(Actions to take)
1. From the share offering announcement, quote the passage starting with "To improve our" and going on through "Offering (Public Offering)".
2. In the share offering announcement, by roughly what percentage will earnings per share be diluted if the maximum number of shares is issued?

(Source document)
----

TOKYO, July 2, 2013 (GLOBE NEWSWIRE) -- Internet Initiative Japan Inc. ("IIJ", the "Company", "we",) (Nasdaq:IIJI) (TSE:3774) today announces that the following resolution regarding the issuance of new shares and the secondary offering of the Company's shares in Japan was adopted at the meeting of the Board of Directors held on July 2, 2013.

We believe that growing trends of cloud computing and the outsourcing of internal information systems among Japanese corporations provides us with an enormous growth opportunity hereafter. We would like to leverage this market circumstance and accelerate our business expansion. Through this public offering, we intend to secure funds for further capital expenditure, for business investment, including in overseas businesses, to hire more employees or even to seek appropriate M&A opportunities.

We plan to issue 4,700,000 shares of common stock and additional 700,000 shares by way of over-allotment. The earnings per share will be diluted by approximately 11.8% if the maximum number of 5,400,000 shares is issued. The issue price in the public offering shall be determined on a day during the period from and including Wednesday, July 10, 2013 to and including Wednesday, July 17, 2013.

Ever since the establishment in December 1992 as a pioneer commercial Internet Service Provider in Japan, we have been introducing a variety of Internet-related services and have continued to grow in line with domestic market expansion. Based on accumulated technologies on Internet, we and our consolidated subsidiaries provide comprehensive network-related services in combination, including highly reliable and value-added network services and system integration services, mainly to corporate and public sector customers, which number approximately 8,500.

To improve our corporate value, we should focus on several goals, including developing innovative services continuously, enhancing service lineups, promoting cloud computing services, meeting the demands of Japanese customers who are headed overseas, demonstrating our competitive advantages in the growing and competitive information system-related market and strengthening our business operations.

1. Issuance of New Shares by way of Primary Offering (Public Offering)

(1) Class and Number of Shares to be Offered
4,700,000 shares of common stock of the Company
(2) Method of Determination of the Amount to be Paid
The amount to be paid shall be determined on a day during the period from and including Wednesday, July 10, 2013 to and including Wednesday, July 17, 2013 (the "Pricing Date") in accordance with the method stated in Article 25 of the Regulations Concerning Underwriting, etc. of Securities provided by the Japan Securities Dealers Association ("JSDA").

----

Data records
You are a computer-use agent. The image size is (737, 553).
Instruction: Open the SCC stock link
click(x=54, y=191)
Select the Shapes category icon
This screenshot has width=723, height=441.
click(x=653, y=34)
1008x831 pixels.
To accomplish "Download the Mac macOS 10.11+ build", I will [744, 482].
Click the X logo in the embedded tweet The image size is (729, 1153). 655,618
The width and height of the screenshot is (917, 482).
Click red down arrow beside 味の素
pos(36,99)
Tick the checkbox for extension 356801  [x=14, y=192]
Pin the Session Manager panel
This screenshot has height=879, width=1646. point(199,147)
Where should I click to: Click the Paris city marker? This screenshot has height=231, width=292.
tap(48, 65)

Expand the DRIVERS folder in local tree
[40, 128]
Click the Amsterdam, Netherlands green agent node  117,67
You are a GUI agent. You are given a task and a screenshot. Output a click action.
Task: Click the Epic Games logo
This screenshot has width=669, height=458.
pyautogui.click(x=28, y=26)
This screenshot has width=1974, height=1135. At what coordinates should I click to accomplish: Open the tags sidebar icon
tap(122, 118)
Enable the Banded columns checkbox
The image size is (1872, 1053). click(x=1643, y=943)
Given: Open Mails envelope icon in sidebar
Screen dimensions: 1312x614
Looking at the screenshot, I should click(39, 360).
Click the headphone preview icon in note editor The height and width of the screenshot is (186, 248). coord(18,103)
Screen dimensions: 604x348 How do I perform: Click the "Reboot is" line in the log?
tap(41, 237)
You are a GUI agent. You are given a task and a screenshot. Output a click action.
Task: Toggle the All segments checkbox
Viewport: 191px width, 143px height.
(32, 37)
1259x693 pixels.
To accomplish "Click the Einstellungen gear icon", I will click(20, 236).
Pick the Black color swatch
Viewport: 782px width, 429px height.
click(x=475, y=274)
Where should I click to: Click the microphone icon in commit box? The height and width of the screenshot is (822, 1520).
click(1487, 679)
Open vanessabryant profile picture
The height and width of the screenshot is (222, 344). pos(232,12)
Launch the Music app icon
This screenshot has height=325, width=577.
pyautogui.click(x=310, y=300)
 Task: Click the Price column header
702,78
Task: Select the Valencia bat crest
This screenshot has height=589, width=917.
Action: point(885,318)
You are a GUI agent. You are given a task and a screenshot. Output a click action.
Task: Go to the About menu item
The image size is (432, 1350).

----

(Written responses)
1.
To improve our corporate value, we should focus on several goals, including developing innovative services continuously, enhancing service lineups, promoting cloud computing services, meeting the demands of Japanese customers who are headed overseas, demonstrating our competitive advantages in the growing and competitive information system-related market and strengthening our business operations.

1. Issuance of New Shares by way of Primary Offering (Public Offering)

2. Approximately 11.8%.